Ausschaltung des Verfassungsgerichtshofs 1933: Die politische Entwicklung der 30er-Jahre des 20. Jahrhunderts war in der Folge geprägt von einer Zuspitzung und Polarisierung zwischen den konservativen Regierungsparteien und der oppositionellen Sozialdemokratie. All dies kulminierte schließlich in der Nationalratssitzung am 4. März 1933, als alle drei Präsidenten des Nationalrats zurücktraten. Bundeskanzler Engelbert Dollfuß nahm dieses Ereignis zum Anlass, von der „Selbstausschaltung des Parlaments“ und daraus resultierend dessen Funktionsunfähigkeit auszugehen. In weiterer Folge wurde eine für 15. März einberufene Nationalratssitzung mithilfe der Polizei, die das Parlamentsgebäude umstellte und Abgeordneten den Zugang verwehrte, verhindert.

Die Bundesregierung Dollfuß I erließ in der Folge auf der Grundlage des Kriegswirtschaftlichen Ermächtigungsgesetzes von 1917 generelle Normen in Form von (Not-)Verordnungen. Bereits bis zum 30. Mai 1933 langten beim Verfassungsgerichtshof insgesamt 38 Anträge auf Prüfung von solchen Verordnungen ein, zum Jahresende 1933 hatte allein die Wiener Landesregierung Seitz III 82 solche Anträge eingebracht. Der Verfassungsgerichtshof leitete schließlich auch von Amts wegen ein Prüfungsverfahren ein, was die Regierung befürchten ließ, der Gerichtshof würde ihrer Praxis der Gesetzgebung durch Verordnungen demnächst ein Ende setzen. Nachdem das Verfahren über sieben dieser Fälle bereits eingeleitet und die Bundesregierung zur Erstattung von Gegenschriften aufgefordert worden war, war Eile geboten. In einer Ministerratssitzung am 28. April 1933 wurde daher von der Regierung das weitere Vorgehen besprochen, wobei ein Vorschlag des VfGH-Ersatzmitglieds Robert Hecht aufgegriffen wurde: Die regierungsnahen Mitglieder des Verfassungsgerichtshofs sollten geschlossen zurücktreten, sodass die für die Beschlussfassung im Gerichtshof erforderliche Anwesenheit nicht mehr erreicht werden konnte.

ROHE EINTRÄGE:

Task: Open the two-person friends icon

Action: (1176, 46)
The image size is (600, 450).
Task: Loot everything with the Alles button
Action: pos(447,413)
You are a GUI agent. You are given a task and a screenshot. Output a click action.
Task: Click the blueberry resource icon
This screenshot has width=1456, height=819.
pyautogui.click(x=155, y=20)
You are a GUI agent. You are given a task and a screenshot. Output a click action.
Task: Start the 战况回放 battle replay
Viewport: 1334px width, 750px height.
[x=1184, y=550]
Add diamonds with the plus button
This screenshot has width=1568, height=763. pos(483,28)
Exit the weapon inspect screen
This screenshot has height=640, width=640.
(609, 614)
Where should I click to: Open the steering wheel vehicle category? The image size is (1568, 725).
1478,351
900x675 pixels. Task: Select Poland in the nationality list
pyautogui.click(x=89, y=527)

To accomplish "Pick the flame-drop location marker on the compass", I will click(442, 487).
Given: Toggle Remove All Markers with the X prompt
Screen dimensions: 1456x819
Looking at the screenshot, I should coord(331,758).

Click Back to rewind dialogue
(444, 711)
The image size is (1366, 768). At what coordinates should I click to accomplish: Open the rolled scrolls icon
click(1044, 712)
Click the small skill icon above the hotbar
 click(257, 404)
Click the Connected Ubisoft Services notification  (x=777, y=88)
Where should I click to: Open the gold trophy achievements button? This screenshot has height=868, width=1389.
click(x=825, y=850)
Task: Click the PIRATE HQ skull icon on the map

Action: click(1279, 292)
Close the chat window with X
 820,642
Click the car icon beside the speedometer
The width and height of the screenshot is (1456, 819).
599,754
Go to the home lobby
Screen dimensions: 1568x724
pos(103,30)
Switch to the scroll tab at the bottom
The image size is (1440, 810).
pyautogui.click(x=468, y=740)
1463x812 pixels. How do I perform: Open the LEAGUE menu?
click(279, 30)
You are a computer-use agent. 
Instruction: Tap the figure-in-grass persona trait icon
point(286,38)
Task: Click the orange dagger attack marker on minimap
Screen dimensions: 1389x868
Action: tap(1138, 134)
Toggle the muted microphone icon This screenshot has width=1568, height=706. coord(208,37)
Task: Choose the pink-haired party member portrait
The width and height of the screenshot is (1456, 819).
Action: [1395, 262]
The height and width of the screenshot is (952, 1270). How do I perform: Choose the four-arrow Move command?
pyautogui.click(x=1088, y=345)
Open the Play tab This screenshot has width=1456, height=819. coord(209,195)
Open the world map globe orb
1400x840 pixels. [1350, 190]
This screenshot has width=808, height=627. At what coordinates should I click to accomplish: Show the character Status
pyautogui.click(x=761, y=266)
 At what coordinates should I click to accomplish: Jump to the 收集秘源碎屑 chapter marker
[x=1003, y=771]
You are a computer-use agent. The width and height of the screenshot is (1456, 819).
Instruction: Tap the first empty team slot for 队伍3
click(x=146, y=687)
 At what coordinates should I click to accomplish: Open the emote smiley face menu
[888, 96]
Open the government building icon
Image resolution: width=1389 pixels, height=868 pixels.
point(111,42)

SCHRIFTLICHE AUFGABE: Führe den Textauszug über die Ausschaltung des Verfassungsgerichtshofs 1933 nach seinem letzten Satz weiter.

ENDERGEBNIS:
Die Regierung erließ am 23. Mai 1933 eine gesetzesändernde Verordnung, mit der das Verfassungsgerichtshofgesetz abgeändert wurde, um die vorgeschlagene Vorgehensweise zu erleichtern. So mussten nicht alle Mitglieder zurücktreten, sondern es reichte bereits der Rücktritt einzelner Mitglieder, um weitere Mitglieder von der Verhandlung automatisch auszuschließen. Als erstes Mitglied des Verfassungsgerichtshofs trat bereits am 18. Mai 1933, also noch einige Tage vor der Änderung des VfGG, Adolf Wanschura vom Amt zurück, der in einer zeitgleich mit dem Beschluss der oben genannten Verordnung veröffentlichten Erklärung in der Reichspost seinen Austritt ausführlich begründete. In weiterer Folge, insbesondere nachdem Robert Hecht im Auftrag von Dollfuß zugesagt hatte, dass die zurücktretenden Mitglieder auch für den künftig neu zu besetzenden VfGH wieder berücksichtigt würden, traten zwischen 20. und 28. Mai noch sechs weitere Mitglieder des Gerichtshofs von ihren Ämtern zurück (neben Wanschura und Hecht selbst auch Ludwig Praxmarer, Friedrich Mathias, Mathias Bernegger, Ernst Ganzwohl und Adolf Pilz). Dadurch war der Verfassungsgerichtshof nicht mehr beschlussfähig, was de facto die Ausschaltung bedeutete.

Mit der autoritären ständestaatlichen Maiverfassung von 1934 wurde der Verfassungsgerichtshof schließlich gänzlich abgeschafft, wodurch auch die noch verbliebenen Mitglieder des Gerichtshofs ihr Amt verloren. Gleichzeitig wurde in der von der Bundesregierung durchgesetzten und von einem „Rumpfparlament“ beschlossenen Verfassung der Bundesgerichtshof als Nachfolger sowohl des Verfassungs- als auch des Verwaltungsgerichtshofs geschaffen. Diesem gehörten in der Folge auch einige der ehemaligen VfGH-Mitglieder an, insbesondere in dessen Verfassungssenat. Der „Anschluss“ Österreichs an das nationalsozialistische Deutsche Reich änderte das Wesen des Bundesgerichtshofs maßgeblich. Er verlor alle verfassungsgerichtlichen Kompetenzen und wurde zu einem Verwaltungsgericht, das ab 1940 als „Verwaltungsgerichtshof in Wien“ bezeichnet wurde. 1941 wurde er mit anderen Verwaltungsgerichten organisatorisch zusammengelegt und fungierte in der Folge als Außensenat Wien des Reichsverwaltungsgerichts.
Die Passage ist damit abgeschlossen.